Z-scores allow you to compare different data points from the same or different distributions by standardizing them. They also help when consulting standard normal distribution tables to find related probabilities. For instance, with a yield strength value of 40 and a mean of 43 along with a standard deviation of 4.5, your z-score is approximately -0.67, indicating that 40 is 0.67 standard deviations below the mean.

Percentiles show the relative ranking of data points in a set. The nth percentile of a dataset is the value below which n% of the data falls. In this context, it is particularly used to determine what value separates a certain percentage of observations.
For practical use, percentiles are often expressed in terms of z-scores when dealing with normal distributions. For example, when asked to find the yield strength that separates the strongest 75%, you're looking for the 25th percentile.
The approach involves using a z-score that corresponds to the desired cumulative probability from the standard normal distribution. We found that a z-score of 0.674 separates the lowest 75% from the highest 25% in a normal distribution. Calculating backwards from the z-score gives the physical yield strength value which, in this problem, turned out to be approximately 46.03 ksi.

Probability determination in the context of normal distributions involves finding the likelihood of a random variable falling within a certain range.
With continuous variables, such as yield strength, we use the cumulative distribution function (CDF) and z-scores to calculate these probabilities. For example, to find the probability that a yield strength is at most 40, we calculated the z-score and used it to find the cumulative probability from the standard normal distribution table. This told us that 25.14% of observations are at most 40 ksi.
Similarly, for a yield strength greater than 60, a different z-score calculation gives a very low probability, indicating it is extremely unlikely for values so far from the mean in this distribution. Using the tables, the probability is approximately zero, showing that 60 is out in the tail of the distribution.

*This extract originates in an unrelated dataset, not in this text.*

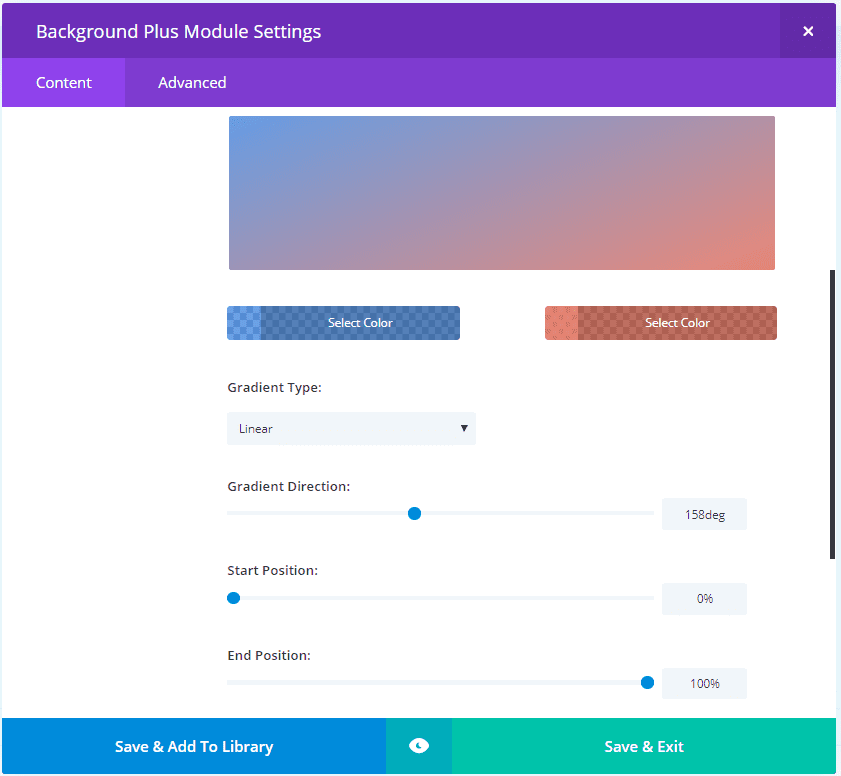Click the 0% start position field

A random variable is a variable whose possible values are numerical outcomes of a random phenomenon. In statistical contexts, it is often used to model uncertainties. Random variables can take on different types, including continuous or discrete.
For normal distributions, these variables can take any value on the entire number line. The yield strength of the A 36 grade steel in our problem is an example of a continuous random variable that follows a normal distribution. It has a mean (average value) and a standard deviation (how spread out the values are from the mean).

• The mean, \( \mu \), is central to the distribution where most values cluster.
• The standard deviation, \( \sigma \), indicates spread; larger values mean more spread.

Understanding random variables in the context of normal distribution helps in making probabilistic predictions, analyzing data variation, and determining likelihoods of various outcomes in a set of data.